• _Task list_:
**a)** In the puzzle game recommendations, which game is described as a prequel designed in part as an easy entry point into its series?
**b)** Do these statements agree with the puzzle game recommendations? Answer yes or no for each and quote the deciding words: (i) Quantum Conundrum was made by one of the developers who helped make Portal. (ii) The commenter praising DROD recommends starting with the first game. (iii) The commenter who mentions Gunthro and the Epic Blunder has played it.
**c)** Reproduce word for word the part of the puzzle game recommendations between "I should add" and "Gamestop right now)", inclusive.

A game where nothing attacks you, where you have to look for clues and objects you needed three rooms ago, where you are a commander of various vehicles and travel for miles to reach the next puzzle, without a map or compass or map markers so you are always lost, where success depends on ninja moves, and features super limited timed puzzles, a game that is dirty and complex, where the rules are hidden, equipment needs to be crafted, and the most important tool for solving puzzles is your crotch.
Stop everything and get The Witness. It is probably the greatest puzzle game on the PC, and I mean pretty much of all time. Play for more than a couple hours and it will reveal itself to be one of the all time greats.
I strongly second this, DROD is an absolute classic among turn based puzzle games. That said, I would recommend buying the first three games from GOG and starting with the second game, Journey to Rooted Hold; it’s a pretty big step up in terms of puzzle design in my opinion. The first game has a number of great puzzles, but also a bunch that are just tedious, with the second game having much fewer duds. The first game also doesn’t have much plot to speak of, so there’s no real confusion doing it that way.
I should add that there is a game in the series that is designed in part to be an easy entry point into the series, Gunthro and the Epic Blunder. It is a prequel to the others. I have not played it myself yet, so I can’t say more than that about it.
Some great picks (Antichamber, Talos Principle, etc). Here’s a couple more good “Puzzle Room” style games: Quantum Conundrum was made by one of the developers who helped make Portal. It tries to capture the same feeling with its physics based puzzle rooms complete with third party voice-overs but didn’t hit quite the same buttons to make it a Portal-esque phenomenon. The idea is that you have a device to “shift dimensions” on the fly, for instance making everything in the room soft and bouncy, or super dense, or frozen in time, etc. ($2.69 at Gamestop right now)

• _Supplied data_:
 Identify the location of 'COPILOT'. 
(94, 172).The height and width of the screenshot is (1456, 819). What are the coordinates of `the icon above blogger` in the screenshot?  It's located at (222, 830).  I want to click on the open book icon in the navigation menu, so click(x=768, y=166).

• _Numbered answers_:
**a)** Gunthro and the Epic Blunder.

**b)**
(i) Yes: "Quantum Conundrum was made by one of the developers who helped make Portal."
(ii) No: "starting with the second game, Journey to Rooted Hold"
(iii) No: "I have not played it myself yet"

**c)**
I should add that there is a game in the series that is designed in part to be an easy entry point into the series, Gunthro and the Epic Blunder. It is a prequel to the others. I have not played it myself yet, so I can’t say more than that about it.
Some great picks (Antichamber, Talos Principle, etc). Here’s a couple more good “Puzzle Room” style games: Quantum Conundrum was made by one of the developers who helped make Portal. It tries to capture the same feeling with its physics based puzzle rooms complete with third party voice-overs but didn’t hit quite the same buttons to make it a Portal-esque phenomenon. The idea is that you have a device to “shift dimensions” on the fly, for instance making everything in the room soft and bouncy, or super dense, or frozen in time, etc. ($2.69 at Gamestop right now)